How hot is it?

How hot is it?

Some years ago, I was perusing a book my then-preschooler had picked up at a thrift store. This ‘science for kids’ book was likely written by someone with a stronger background in kids’ books than science. The text was easy enough to read and understand, but the facts and concepts were lacking.

Though years have passed and I have forgotten much of what was in the book, one thing still stands out in my memory. The author, trying to convey the intense heat of the planet Venus, made the statement that Venus was over 800 degrees Fahrenheit (which is true)-twice as hot as an oven and over six times as hot as the highest temperature on Earth (which is not true). Here’s why:

People think of temperature in terms of hot and cold, but in reality heat is a quantifiable metric, while cold is not. You can have any amount of heat and still be able to add heat; the coldest condition is the complete lack of heat known as absolute zero-if cold was ‘something’, you could still add more ‘cold’ at that point. This is where the problem comes in.

Fahrenheit is not an absolute scale. There are temperatures below 0F, so the zero is a point within the range of possible temperatures (not at the beginning). So, if it is 40 degrees in Maine and 80 in Florida, it is not twice as hot (or cold) in one place than the other. The problem is easier to see if you consider the case where it is -10 in Duluth and 30 in Sioux Falls; how do they compare? Is it -3 times as warm in Sioux Falls? The only way to express a ratio of temperature is to use an absolute scale like Kelvin or Rankine.
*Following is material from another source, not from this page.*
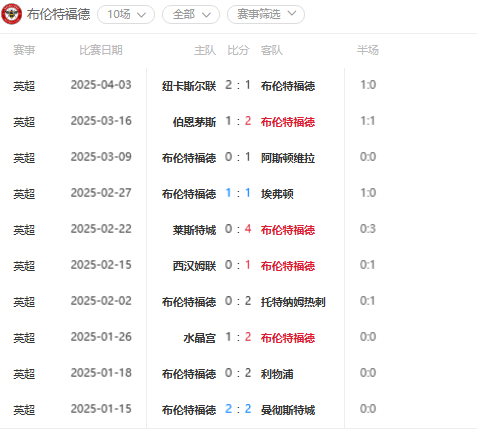The image size is (477, 432).
Task: Open home team 纽卡斯尔联 in the 2025-04-03 match
Action: [x=189, y=86]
In any absolute scale, the 0 point is absolute zero. From there, it does not matter how large your increments are, they still maintain the same relative ratios. For instance, if you compared the two main absolute scales, Kelvin (using the increments from Celsius and subtracting 273.15) and Rankine (using the increments from Fahrenheit and subtracting 459.67), you would see that 100K=180R and 200K=360R. So, double the heat in one absolute scale and you double the heat in any other (note that 100K or 100C is the difference between water freezing and boiling, as is 180R and 180F). If we do the same with Fahrenheit and Celsius, we see that 100C=212F and 200C=392F; Celsius doubled, but Fahrenheit did not. Using smaller numbers would exaggerate this effect, while using larger ones would make the difference between 0C/F and absolute zero less significant; 10C=50F, 20C=68F, doubling C increases F by 36 percent; 1000C=1832F, 2000C=3632F, doubling C increases F by 98.3 percent-nearly the same.

So why does this matter? For the most part, I am just being difficult. But also, it really doesn’t make sense, especially when dealing with negative temperatures. And though I understand that science needs to be watered down to reach its audience, I hate the thought of starting kids of with a wrong concept of how things work.

In the end, though, it really matters when doing calculations. Where corrections are done in an experiment based on differences in heat, the ratios have to be based on an absolute scale. If heat accelerates a reaction in a linear manner, doubling of heat needs to mean double the quantity of heat and not just a number on a thermometer if the data is to be reliable.